I didn’t know about George Floyd. I couldn’t.
The news of Floyd’s gruesome and untimely killing was made known to me through a slew of phone calls and texts from friends and church leaders. People reaching out to see if I was OK. My community wanting to know how I am feeling being a person of color with the news of the killing of another black man. Friends reaching out wanting to do more than post on social media. After all, a hashtag can’t possibly make up for a life.
Not another one, I thought to myself.
Another black man killed simply just for living.

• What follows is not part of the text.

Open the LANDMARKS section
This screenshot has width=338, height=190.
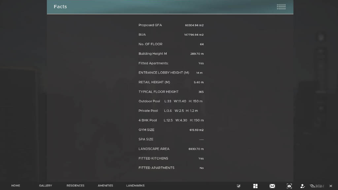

Another black man killed simply just for living.
George Floyd, aka “the Gentle Giant,” 46, killed after allegedly trying to pass a counterfeit bill at a local grocery store, Minneapolis, MN, May 25, 2020.
Breonna Taylor, 26, shot eight times while asleep in her bed after a police narcotics raid on her home. Louisville, KY. March 13, 2020.
Ahmaud Arbery, 25, killed while on a jog in a residential neighborhood, Brunswick, GA, February 23, 2020.
Botham Jean, 26, killed in his living room eating ice cream. Dallas, TX. September 6, 2018.
Nine members of Emanuel African Methodist Episcopal Church, (State senator and Reverend Clemanta Pinckney, Cynthia Hurd, Sharonda Singleton, Tywanza Sanders, Ethel Lance, Susie Jackson, DePayne Middleton, Reverend Daniel Simmons and Myra Thompson), killed in their bible study, Charleston, SC, June 17, 2015.
Michael Brown Jr., 18, unarmed and allegedly repeatedly shot despite his hands being raised in the air, Ferguson, MO, August 9, 2014.
Tamir Rice, 12, shot and killed while playing with a toy gun at a local recreation center, Cleveland, OH, November 22, 2014.
Travyon Martin, 17, shot while returning home from the convenience store, Sanford, FL, February 26, 2012.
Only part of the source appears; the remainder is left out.